这个dagscheduler 是一个重量级的角色，作用很大，上面的注释可能有点多，我来稍微总结一下：

1：它是以阶段(stage)为导向的，一个高层次的调度（相对于taskscheduler）

2: dag （传说中的有向无环图）就是它负责计算的，追踪物化的rdd,以及stage 输出，job是如何运行的是它来规划的。

3：它把stage 包成taskset 发送给 TaskScheduler 让它来执行，

4：还有就是 preferred locations 也是这大哥决定的，这个就是那个那几个任务运行的本地化的级别

5：如果是shuflle过程中输出文件丢失了，那么之前的stage需要重新提交的时候，也是它负责，但是，stage内部的非shuffle导致的文件丢失，是TaskSchuduler 的职责范围。

2：这个DagScheduler 是何时被实例化的呢？

这个就是必须从一切的入口sparkcontext 里开看了，可以看到它从一开始就实例化了。是context的一个属性。

它是如何发挥作用盘活全局的？

context 里的runjob是所有action的入口，实际调用的就是dagscheduler 的runJob()

继续追踪下去：

在dagscheduler 里调用的是dagschuduler.submitJob() 最终返回的是一个waiter ,这个waiter 在job执行完毕之前保持阻塞。所以说正常情况下，job是串行执行的就是这个道理。

遇到一个eventprocessLoop【DAGSchedulerEventProcessLoop】，用来提交作业的

我们来追溯一下：

我们来翻译一下注释看看这个EventLoop是几个意思：

event loop 是用来接收从调用这那里过来的events的，并且用event thread 来处理所有的events.

其实就是个容器，不断的接收事件，然后处理，我们来看下：

内部的实现其实就是个双端队列。

new 了线程，用来执行任务：

抽象类EventLoop中的关键方法：onReceive 我们看看在【DAGSchedulerEventProcessLoop】是如何实现的

调用的是DAGSchedulerEventProcessLoop.doOnReceive,开启模式匹配：

我们提交任务肯定就是JobSubmitted了：

继续跟踪：

调用了dagScheduler.createResultStage() ,返回一个ResultStage

为什么先建了一个ResultStage呢？

§ 数据摘录:
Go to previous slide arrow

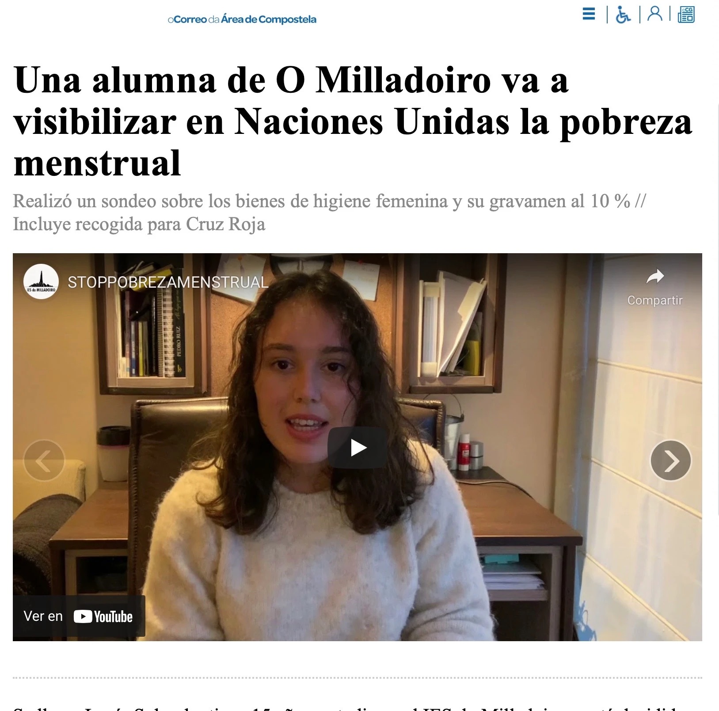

--

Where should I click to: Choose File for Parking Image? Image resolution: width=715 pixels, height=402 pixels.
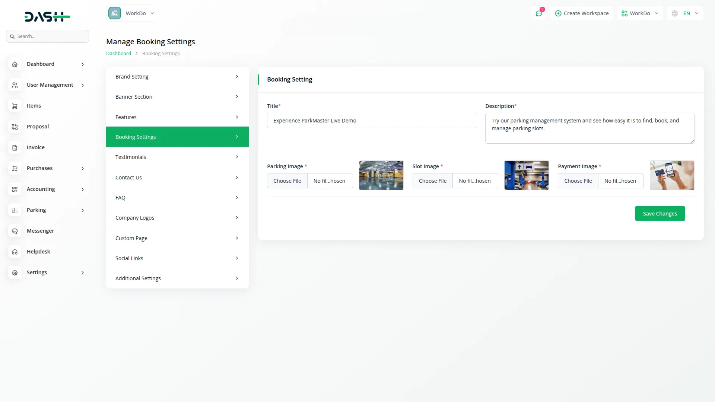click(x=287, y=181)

---

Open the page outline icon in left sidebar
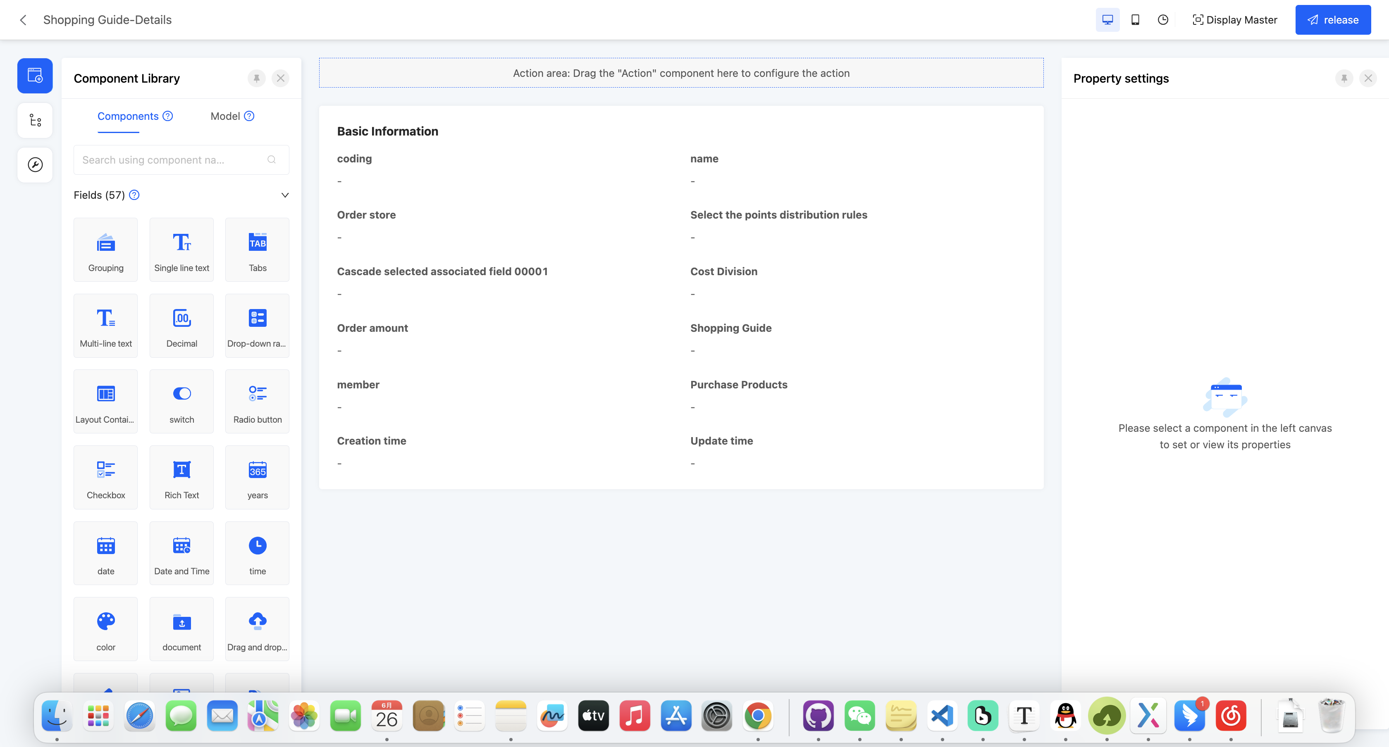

§ 任务目标:
a: 根据上面关于 DAGScheduler 的节选回答：
(i) DAGScheduler 把 stage 包成什么发送给 TaskScheduler？
(ii) context 里的 runjob 实际调用的是 dagscheduler 的哪个方法？
(iii) EventLoop 的内部实现是什么？
b: 输出关于 DAGScheduler 的节选中从“1：它是以阶段(stage)”起、到“2：这个DagScheduler 是何时被实例化的呢？”为止（包括这两处）的原文。

§ 答案汇总:
a:
(i) taskset
(ii) runJob()
(iii) 双端队列

b:
1：它是以阶段(stage)为导向的，一个高层次的调度（相对于taskscheduler）

2: dag （传说中的有向无环图）就是它负责计算的，追踪物化的rdd,以及stage 输出，job是如何运行的是它来规划的。

3：它把stage 包成taskset 发送给 TaskScheduler 让它来执行，

4：还有就是 preferred locations 也是这大哥决定的，这个就是那个那几个任务运行的本地化的级别

5：如果是shuflle过程中输出文件丢失了，那么之前的stage需要重新提交的时候，也是它负责，但是，stage内部的非shuffle导致的文件丢失，是TaskSchuduler 的职责范围。

2：这个DagScheduler 是何时被实例化的呢？